La besó en la frente y poniéndole la mano sobre el vientre la acarició con la levedad de una infinita delicadeza. Ella le rodeó el cuello con la frescura de sus brazos.
Percibía el olor de él, tan íntimo, a sudor limpio, a pan caliente. El cuerpo tibio y fecundo de Leonor se le adhería.
—Y yo, ya no tengo miedo. Hiciste bien, todo lo que tú haces está bien, ¡Vos eras el que tenías que hacerlo porque eres el más hombre!
—¿Qué dirá tu mamá?
—Ella es buena... Enantes estaba con la jaqueca y por eso se fue tempranito a acostar. Mañana le decimos.

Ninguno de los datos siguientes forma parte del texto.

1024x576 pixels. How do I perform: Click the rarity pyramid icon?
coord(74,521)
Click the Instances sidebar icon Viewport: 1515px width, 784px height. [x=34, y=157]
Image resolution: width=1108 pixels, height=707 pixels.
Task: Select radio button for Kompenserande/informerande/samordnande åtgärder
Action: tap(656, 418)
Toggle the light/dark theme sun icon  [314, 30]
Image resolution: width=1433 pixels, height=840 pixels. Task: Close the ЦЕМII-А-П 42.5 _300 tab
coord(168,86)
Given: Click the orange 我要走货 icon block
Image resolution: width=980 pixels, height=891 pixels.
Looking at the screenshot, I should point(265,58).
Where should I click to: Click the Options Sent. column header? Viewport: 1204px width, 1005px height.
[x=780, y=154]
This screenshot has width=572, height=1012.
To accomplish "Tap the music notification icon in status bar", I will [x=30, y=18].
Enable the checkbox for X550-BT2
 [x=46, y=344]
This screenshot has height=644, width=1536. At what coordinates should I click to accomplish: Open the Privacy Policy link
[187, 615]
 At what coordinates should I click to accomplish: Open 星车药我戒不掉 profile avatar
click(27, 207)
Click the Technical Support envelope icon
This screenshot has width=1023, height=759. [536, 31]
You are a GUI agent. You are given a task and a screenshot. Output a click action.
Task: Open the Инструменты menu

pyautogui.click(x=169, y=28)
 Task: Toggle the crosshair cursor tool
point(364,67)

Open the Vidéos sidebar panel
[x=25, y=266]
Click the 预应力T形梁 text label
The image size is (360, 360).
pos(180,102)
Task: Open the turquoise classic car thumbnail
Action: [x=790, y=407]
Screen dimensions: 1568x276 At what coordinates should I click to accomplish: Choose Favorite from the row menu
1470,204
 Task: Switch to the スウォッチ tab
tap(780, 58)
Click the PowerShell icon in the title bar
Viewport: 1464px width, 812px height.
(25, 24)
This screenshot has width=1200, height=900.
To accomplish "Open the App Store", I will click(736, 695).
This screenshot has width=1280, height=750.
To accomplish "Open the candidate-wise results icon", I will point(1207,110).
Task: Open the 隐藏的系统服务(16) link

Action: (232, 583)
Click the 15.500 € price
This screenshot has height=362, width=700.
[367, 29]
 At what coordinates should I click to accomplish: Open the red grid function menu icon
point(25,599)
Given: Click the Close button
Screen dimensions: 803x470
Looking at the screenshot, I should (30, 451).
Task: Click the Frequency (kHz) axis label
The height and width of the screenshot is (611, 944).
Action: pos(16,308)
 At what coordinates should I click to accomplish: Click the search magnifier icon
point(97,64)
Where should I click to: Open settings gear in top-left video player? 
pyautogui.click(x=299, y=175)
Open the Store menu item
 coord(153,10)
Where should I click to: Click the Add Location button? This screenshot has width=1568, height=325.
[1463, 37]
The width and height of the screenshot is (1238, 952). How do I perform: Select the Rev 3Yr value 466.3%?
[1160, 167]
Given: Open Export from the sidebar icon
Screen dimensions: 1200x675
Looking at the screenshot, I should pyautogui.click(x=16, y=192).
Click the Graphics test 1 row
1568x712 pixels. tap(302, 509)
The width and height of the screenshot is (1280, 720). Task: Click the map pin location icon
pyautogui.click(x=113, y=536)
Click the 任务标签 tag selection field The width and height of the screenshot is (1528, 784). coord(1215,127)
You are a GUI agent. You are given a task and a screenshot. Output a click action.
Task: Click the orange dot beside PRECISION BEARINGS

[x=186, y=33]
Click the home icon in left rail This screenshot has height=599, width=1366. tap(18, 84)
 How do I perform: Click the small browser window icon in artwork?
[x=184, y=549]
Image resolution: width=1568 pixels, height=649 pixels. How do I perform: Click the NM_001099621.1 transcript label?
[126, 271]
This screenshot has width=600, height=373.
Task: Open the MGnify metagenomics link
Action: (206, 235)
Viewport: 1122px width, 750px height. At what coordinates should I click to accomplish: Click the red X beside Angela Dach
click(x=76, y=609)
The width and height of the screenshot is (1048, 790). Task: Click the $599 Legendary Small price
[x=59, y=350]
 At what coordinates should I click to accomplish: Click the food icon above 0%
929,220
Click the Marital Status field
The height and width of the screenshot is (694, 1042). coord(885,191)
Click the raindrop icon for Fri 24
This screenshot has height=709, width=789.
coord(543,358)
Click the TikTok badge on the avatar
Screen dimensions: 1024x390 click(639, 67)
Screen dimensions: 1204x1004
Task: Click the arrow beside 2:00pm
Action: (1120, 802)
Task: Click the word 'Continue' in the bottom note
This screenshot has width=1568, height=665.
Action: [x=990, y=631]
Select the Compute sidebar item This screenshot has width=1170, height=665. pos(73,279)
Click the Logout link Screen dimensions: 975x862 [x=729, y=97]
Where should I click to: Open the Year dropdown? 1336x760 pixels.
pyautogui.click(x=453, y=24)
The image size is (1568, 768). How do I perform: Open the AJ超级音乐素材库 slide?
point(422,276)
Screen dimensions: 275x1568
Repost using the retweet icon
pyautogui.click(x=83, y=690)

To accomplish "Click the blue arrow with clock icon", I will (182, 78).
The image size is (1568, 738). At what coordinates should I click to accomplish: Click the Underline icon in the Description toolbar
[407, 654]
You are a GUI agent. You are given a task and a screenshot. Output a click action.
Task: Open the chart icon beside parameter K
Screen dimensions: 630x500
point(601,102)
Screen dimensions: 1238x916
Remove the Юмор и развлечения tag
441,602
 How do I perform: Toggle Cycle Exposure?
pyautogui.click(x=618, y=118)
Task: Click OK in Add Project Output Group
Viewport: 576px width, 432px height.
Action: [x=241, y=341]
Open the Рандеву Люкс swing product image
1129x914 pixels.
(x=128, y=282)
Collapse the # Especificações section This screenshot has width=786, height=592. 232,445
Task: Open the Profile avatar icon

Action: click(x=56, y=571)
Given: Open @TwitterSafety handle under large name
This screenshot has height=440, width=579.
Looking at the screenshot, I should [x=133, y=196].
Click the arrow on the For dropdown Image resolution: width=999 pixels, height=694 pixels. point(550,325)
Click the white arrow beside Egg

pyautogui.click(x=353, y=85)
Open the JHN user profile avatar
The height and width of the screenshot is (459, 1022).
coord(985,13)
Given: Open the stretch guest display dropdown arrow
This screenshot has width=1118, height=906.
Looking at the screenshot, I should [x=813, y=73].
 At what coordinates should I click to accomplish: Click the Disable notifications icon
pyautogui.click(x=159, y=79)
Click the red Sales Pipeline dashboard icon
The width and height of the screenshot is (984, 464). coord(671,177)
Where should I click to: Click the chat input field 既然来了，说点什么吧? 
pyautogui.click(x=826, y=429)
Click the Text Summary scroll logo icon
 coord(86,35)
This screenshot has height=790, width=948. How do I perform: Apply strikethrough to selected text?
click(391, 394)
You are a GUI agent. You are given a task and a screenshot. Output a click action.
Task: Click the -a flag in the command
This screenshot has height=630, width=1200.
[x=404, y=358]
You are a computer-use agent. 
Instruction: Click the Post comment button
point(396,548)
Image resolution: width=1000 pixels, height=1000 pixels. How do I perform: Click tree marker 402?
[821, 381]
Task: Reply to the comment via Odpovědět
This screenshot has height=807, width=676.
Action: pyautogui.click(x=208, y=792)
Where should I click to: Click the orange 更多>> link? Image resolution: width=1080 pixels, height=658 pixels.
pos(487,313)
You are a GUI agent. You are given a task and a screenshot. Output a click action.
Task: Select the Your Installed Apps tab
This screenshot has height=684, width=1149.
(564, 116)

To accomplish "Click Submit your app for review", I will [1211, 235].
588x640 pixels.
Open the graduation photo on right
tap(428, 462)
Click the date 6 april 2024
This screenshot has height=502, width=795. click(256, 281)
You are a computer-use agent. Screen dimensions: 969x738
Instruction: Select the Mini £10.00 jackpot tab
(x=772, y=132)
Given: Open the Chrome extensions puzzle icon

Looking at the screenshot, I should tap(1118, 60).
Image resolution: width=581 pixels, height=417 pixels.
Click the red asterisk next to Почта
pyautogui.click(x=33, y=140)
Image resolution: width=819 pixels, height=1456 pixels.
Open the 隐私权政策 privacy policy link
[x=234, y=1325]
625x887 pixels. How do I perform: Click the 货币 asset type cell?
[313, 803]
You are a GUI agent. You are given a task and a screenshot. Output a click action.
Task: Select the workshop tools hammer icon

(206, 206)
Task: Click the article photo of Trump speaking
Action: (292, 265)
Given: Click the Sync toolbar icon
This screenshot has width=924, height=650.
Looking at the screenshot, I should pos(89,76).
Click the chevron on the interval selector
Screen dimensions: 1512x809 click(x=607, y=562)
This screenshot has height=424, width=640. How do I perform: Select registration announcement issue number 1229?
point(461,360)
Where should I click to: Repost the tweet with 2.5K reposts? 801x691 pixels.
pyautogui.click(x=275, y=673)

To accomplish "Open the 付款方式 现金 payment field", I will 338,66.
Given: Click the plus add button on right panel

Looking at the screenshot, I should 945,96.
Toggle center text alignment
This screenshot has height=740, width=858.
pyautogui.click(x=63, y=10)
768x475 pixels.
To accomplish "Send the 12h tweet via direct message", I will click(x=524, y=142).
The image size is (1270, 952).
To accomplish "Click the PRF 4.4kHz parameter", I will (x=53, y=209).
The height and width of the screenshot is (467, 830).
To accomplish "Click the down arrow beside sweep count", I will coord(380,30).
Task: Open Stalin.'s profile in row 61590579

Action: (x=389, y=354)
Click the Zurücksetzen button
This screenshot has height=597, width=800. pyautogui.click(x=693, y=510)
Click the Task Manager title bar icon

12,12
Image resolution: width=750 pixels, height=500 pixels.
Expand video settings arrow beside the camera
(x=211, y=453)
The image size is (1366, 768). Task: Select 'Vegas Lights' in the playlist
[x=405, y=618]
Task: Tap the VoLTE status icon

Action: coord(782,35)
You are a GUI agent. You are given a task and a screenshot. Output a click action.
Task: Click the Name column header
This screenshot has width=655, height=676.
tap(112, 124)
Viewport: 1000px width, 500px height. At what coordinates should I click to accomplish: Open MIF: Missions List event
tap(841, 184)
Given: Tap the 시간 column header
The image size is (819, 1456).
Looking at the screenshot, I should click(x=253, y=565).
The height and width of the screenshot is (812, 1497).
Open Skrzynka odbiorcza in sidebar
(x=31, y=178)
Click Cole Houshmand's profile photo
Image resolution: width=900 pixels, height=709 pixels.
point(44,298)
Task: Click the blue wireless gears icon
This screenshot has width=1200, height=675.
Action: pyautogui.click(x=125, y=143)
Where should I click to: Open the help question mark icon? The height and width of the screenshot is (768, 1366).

Se sentaron a la hamaca juntos, acariciándose con la ternura que ella había tenido que enseñarle, pues él había sido tosco con las demás mujeres antes de tenerla a ella.
Así unidos no le temían a la vida.
—Nacerá para Navidad
—¿Qué nombre le pondremos?
—Si es hombre, el mío; si no, el tuyo.
No, no había sido disgusto lo que tuvieron.
Conservaban intacto, desde que estaban juntos, su fuerte amor, Leonor creía sentir por él más, mucho más que cuando Alfredo le habló por primera vez en la esquina, y a ella le vino súbitamente el anhelo de reclinarse en su hombro. Guardaba como recuerdo la camisa que él llevaba puesta aquel día, remendada y con manchitas de aceite que la hicieron suponer fuera mecánico.
¡Qué riesgo había corrido su unión de romperse, de no ser nunca: por el viaje a Lima I En el barrio murmuraban que Alfredo no volvería. Quizá era el mismo Darío, que se había introducido al chalet con pretexto de encargar a la señora Panchita el lavado de su ropa, el que propalaba los rumores.
—¿No molesto, señora Panchita, niña Leonorcita? Uno que no es casado, ni chupista, no sabe qué hacer en las noches... Y el cine me hace doler los ojos. El temblequeo de las vistas es fregado.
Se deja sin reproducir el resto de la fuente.